Éléments d’équipement à vocation exclusivement professionnelle : contours de la garantie décennale

La question de la garantie décennale des éléments d’équipement intégrés à un ouvrage fait l’objet d’une jurisprudence constante, mais parfois nuancée, de la Cour de cassation.

L’arrêt du 6 mars 2025 (Cass. 3e civ., 6-3-2025, n° 23-20.018 FS-B, Axa France IARD c/ Sté de lavage automobile) vient rappeler avec force les limites de cette garantie pour les équipements à vocation exclusivement professionnelle.

Un cas concret : le séparateur d’hydrocarbures

Dans cette affaire, un séparateur d’hydrocarbures installé dans une station de lavage avait généré des débordements d’eaux non filtrées, conduisant à une action en indemnisation contre l’entreprise et son assureur.

Si la cour d’appel avait admis la responsabilité décennale, la Haute juridiction casse l’arrêt, estimant que le séparateur, dont la fonction exclusive est de permettre l’activité de la station, relève de l’article 1792-7 du Code civil et échappe donc à la garantie décennale.

L’article 1792-7 du Code civil et son champ d’application

L’article 1792-7 du Code civil, issu de l’ordonnance du 8 juin 2005, précise que les éléments d’équipement dont la fonction exclusive est de permettre l’exercice d’une activité professionnelle ne sont pas couverts par la garantie décennale.

Cette exclusion, justifiée par la nature même de ces équipements, impose une analyse rigoureuse de la destination de l’élément concerné.

Une distinction parfois délicate

La distinction entre fonction professionnelle et fonction immobilière demeure délicate.

La jurisprudence administrative (CE 5-6-2023, n° 461341, Sté Rousseau) a ainsi pu admettre la garantie décennale pour une climatisation défectueuse affectant la destination de l’ouvrage.

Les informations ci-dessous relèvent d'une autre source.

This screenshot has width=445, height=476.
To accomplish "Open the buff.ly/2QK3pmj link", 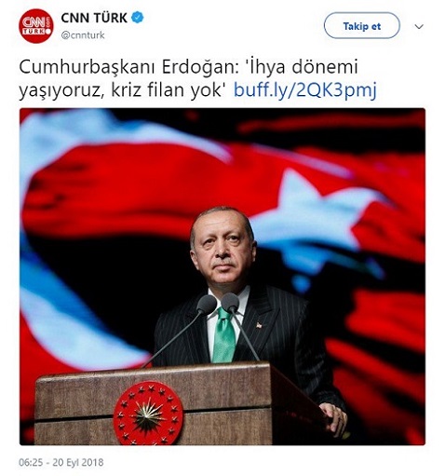I will point(305,90).
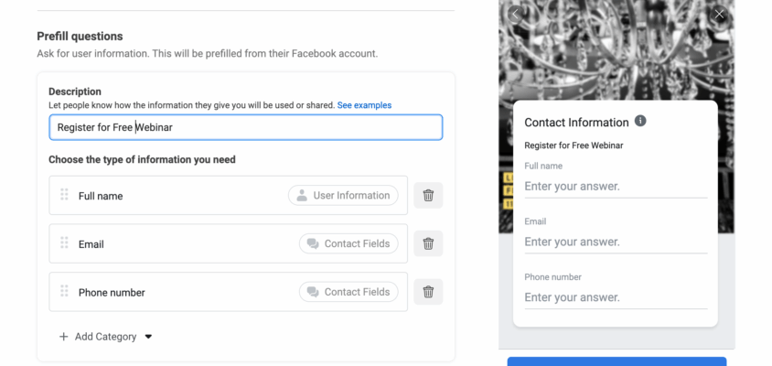Image resolution: width=772 pixels, height=366 pixels.
Task: Delete the Email field
Action: click(x=428, y=243)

En pratique, il convient donc d’apprécier au cas par cas la vocation de l’équipement, tout en anticipant le risque d’exclusion d’assurance pour les équipements à usage strictement professionnel.

Quelles précautions pour les entreprises ?

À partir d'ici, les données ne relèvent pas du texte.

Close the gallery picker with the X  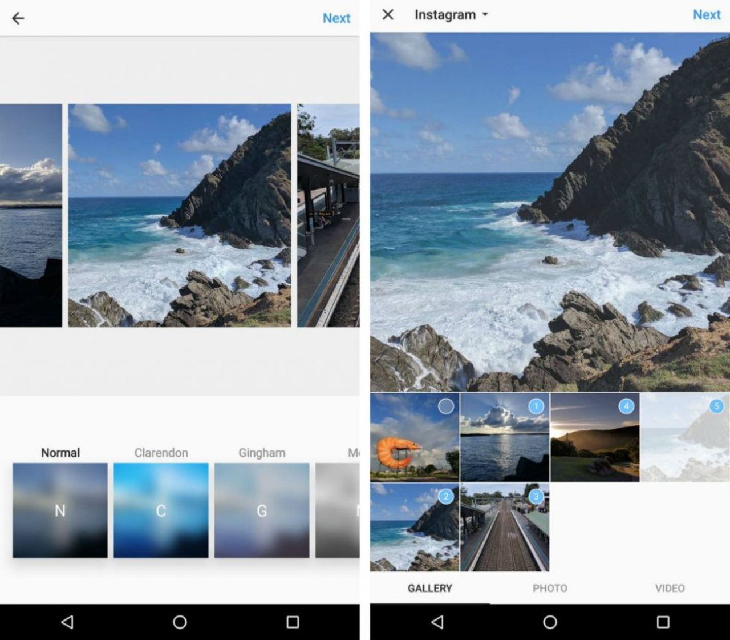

Les entreprises ont tout intérêt à souscrire une assurance complémentaire pour couvrir leur responsabilité en dehors du champ de la garantie décennale.

Cet arrêt invite à une vigilance accrue lors de la rédaction des contrats de construction et d’assurance. Il incite également à une analyse stratégique des recours à mobiliser en cas de sinistre, la responsabilité de droit commun devant être invoquée à titre subsidiaire lorsque la garantie décennale est écartée.